Start of Block

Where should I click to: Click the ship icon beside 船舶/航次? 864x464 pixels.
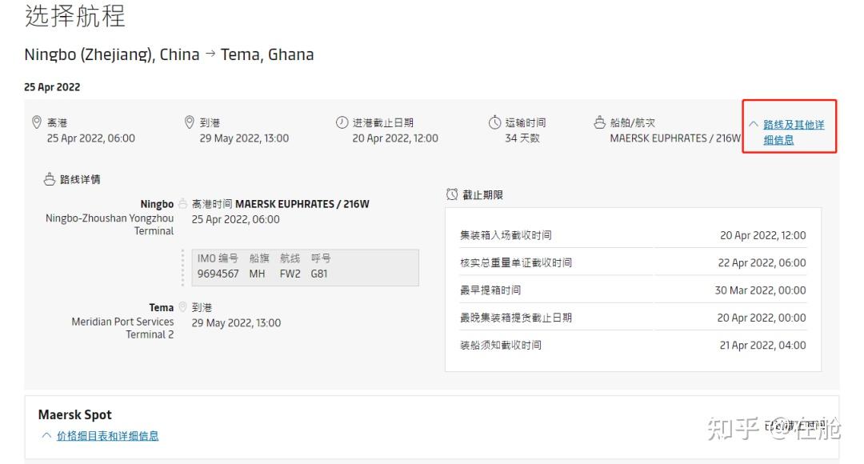click(600, 122)
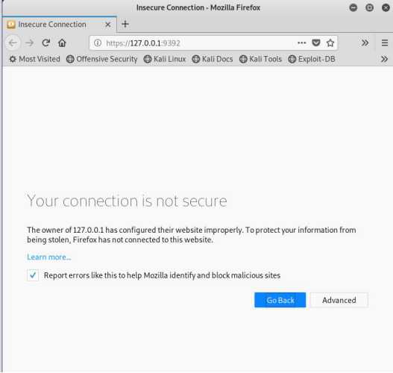Click the Advanced button
The height and width of the screenshot is (373, 393).
pos(339,300)
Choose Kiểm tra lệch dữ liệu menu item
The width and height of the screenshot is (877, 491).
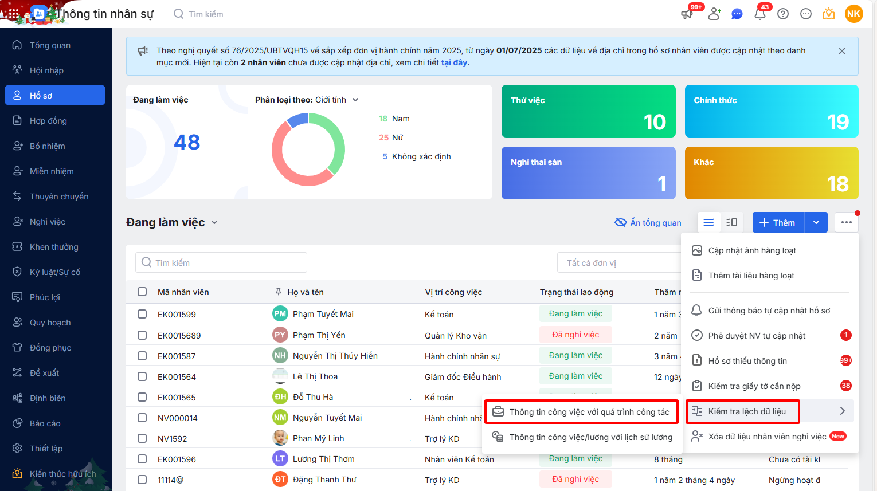pyautogui.click(x=747, y=411)
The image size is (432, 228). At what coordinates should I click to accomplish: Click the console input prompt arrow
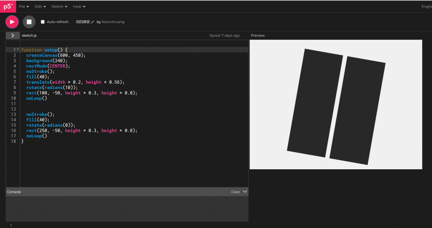11,225
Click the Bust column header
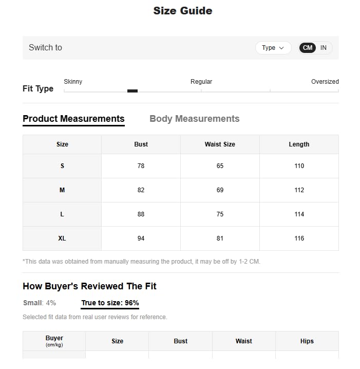Viewport: 360px width, 369px height. [141, 144]
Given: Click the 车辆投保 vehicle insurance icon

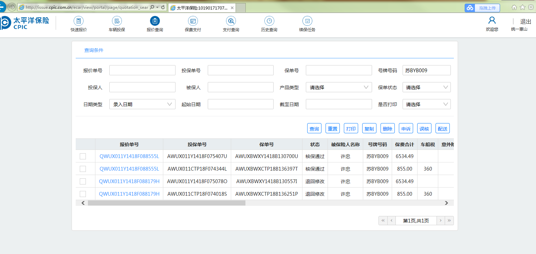Looking at the screenshot, I should (117, 21).
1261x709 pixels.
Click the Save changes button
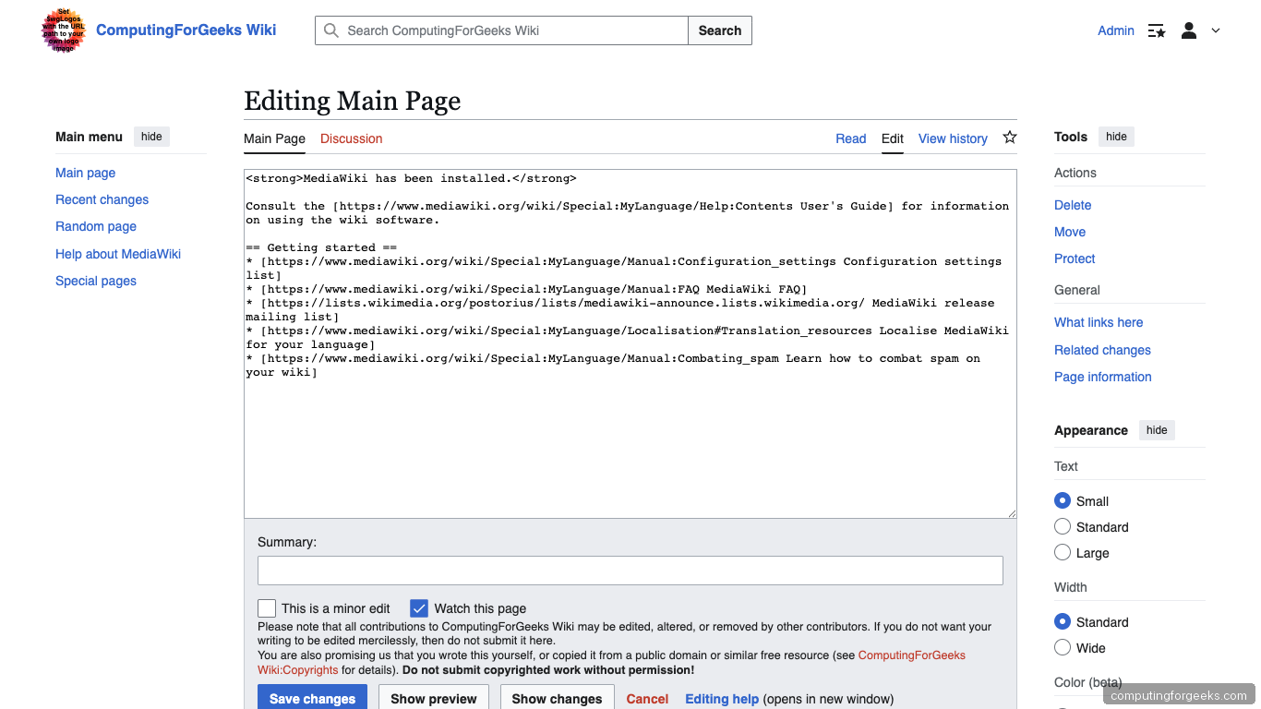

End of Block

Assigned task.
From the first line to the last, repeat the material exactly, but drop the pictures.

Written response.
Where should I click to: Click the ship icon beside 船舶/航次? 864x464 pixels.
click(600, 122)
Click the Advanced button
The height and width of the screenshot is (373, 393).
pos(339,300)
Choose Kiểm tra lệch dữ liệu menu item
The width and height of the screenshot is (877, 491).
pyautogui.click(x=747, y=411)
The image size is (432, 228). At what coordinates should I click to accomplish: Click the console input prompt arrow
11,225
Click the Bust column header
Viewport: 360px width, 369px height. [141, 144]
Given: Click the 车辆投保 vehicle insurance icon

Looking at the screenshot, I should (117, 21).
1261x709 pixels.
Click the Save changes button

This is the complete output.